1. Con ricorso al Tribunale amministrativo del Piemonte, rubricato al n. 1656/08, l’arch. P. M. S. impugnava il decreto n. 291 in data 21 ottobre 2008 con il quale il Rettore del Politecnico di Torino aveva approvato gli atti della valutazione comparativa bandita con decreto rettorale n. 487 in data 21 dicembre 2007 per la nomina in ruolo di un ricercatore universitario per il settore scientifico disciplinare ICAR/14 (composizione architettonica ed urbana) presso la seconda facoltà di architettura del Politecnico di Torino e dichiarata vincitrice l’arch. E. V.; estendeva l’impugnazione agli atti presupposti tre i quali, segnatamente, il decreto rettorale n. 298 in data 27 ottobre 2008 di nomina in ruolo dell’arch. Vigliocco, il decreto rettorale n. 173 in data 8 luglio 2008, di nomina della commissione esaminatrice, i verbali dei lavori della medesima, gli allegati "A" e "B" ai medesimi, contenenti i giudizi individuali e collegiali, la relazione riassuntiva dei lavori.

Lamentava:

a) violazione art. 11, primo comma, d.P.R. 9 maggio 1994, n. 487, e dell’art. 51, primo comma punto 1, Cod. proc. civ., in ragione dell’attività professionale in comune fra la vincitrice ed il presidente della commissione;

b) violazione dell’art. 4, paragrafo "allegati alla domanda" e allegato "C" del decreto rettorale 21 dicembre 2007, n. 487, e degli artt. 47, primo comma, e 38, terzo comma, del d.P.R. 28 dicembre 2000, n. 445, in quanto la vincitrice non ha presentato il proprio curriculum in forma di dichiarazione sostitutiva ai sensi dell’art. 47 appena citato;

c) violazione artt. 71, primo comma, e 75 del d.P.R. 28 dicembre 2000, n. 445, in quanto l’Amministrazione ha omesso di verificare la veridicità delle dichiarazioni della vincitrice, specie in relazione a due titoli;

d) violazione art. 8, paragrafo "A", pubblicazioni scientifiche, del decreto rettorale n. 487 ed eccesso di potere in relazione alla valutazione delle pubblicazioni a firma congiunta della vincitrice;

e) violazione art. 4, tredicesimo comma, del d.P.R. 23 marzo 2000, n. 117, ed eccesso di potere per difetto di motivazione e contraddittorietà.

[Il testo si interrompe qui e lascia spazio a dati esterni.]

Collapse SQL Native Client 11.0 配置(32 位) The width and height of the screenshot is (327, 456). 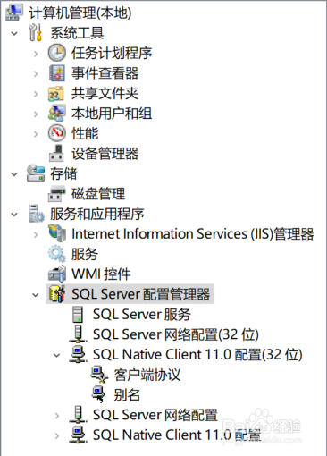pyautogui.click(x=56, y=355)
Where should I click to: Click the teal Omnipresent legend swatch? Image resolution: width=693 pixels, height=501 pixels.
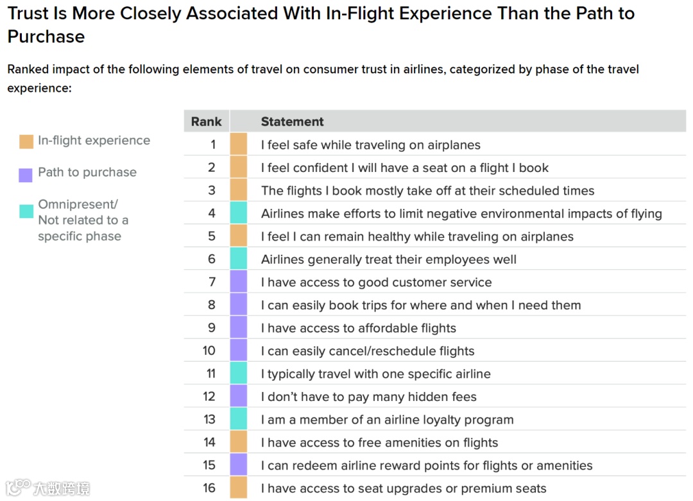point(26,210)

L’arch. S. chiedeva quindi l’annullamento dei provvedimenti impugnati.

Con la sentenza in epigrafe, n. 2820 in data 20 novembre 2009 il Tribunale amministrativo del Piemonte accoglieva il ricorso sotto l’assorbente profilo del primo mezzo, per l’effetto annullando il provvedimento impugnato.

2. Avverso la predetta sentenza propone l’appello in epigrafe, rubricato al n. 735/10, il Politecnico di Torino contestando gli argomenti che ne costituiscono il presupposto e chiedendo la sua riforma ed il rigetto del ricorso di primo grado, previa sospensione.

Con ordinanza n. 891 in data 24 febbraio 2010 è stata respinta l’istanza cautelare.

Si è costituito in giudizio l’arch. S. chiedendo il rigetto dell’appello e riproponendo i motivi assorbiti dal primo giudice.

Si è costituita anche l’arch. E. V., chiedendo l’accoglimento dell’appello.

Le parti hanno depositato memorie.

La causa è stata assunta in decisione alla pubblica udienza del 6 maggio 2011.

3. L’appello è infondato.

3a. L’appellante sostiene l’inammissibilità del ricorso di primo grado nella parte in cui si afferma l’obbligo di astensione del presidente della commissione giudicatrice, in ragione dei rapporti professionali intrattenuti con la candidata, poi dichiarata vincitrice.

Ad avviso dell’appellante, infatti, tale censura non è proponibile se il candidato non ha presentato istanza di ricusazione nel termine di trenta giorni dalla pubblicazione della composizione della commissione, secondo il dettato dell’art. 9 d.l. 21 aprile 1995, n. 120 (Disposizioni urgenti per il funzionamento delle università), convertito, con modificazioni, dalla legge 21 giugno 1995, n. 236, che pone un termine perentorio di trenta giorni per la ricusazione dei componenti della commissione esaminatrice da parte dei candidati a concorsi universitari.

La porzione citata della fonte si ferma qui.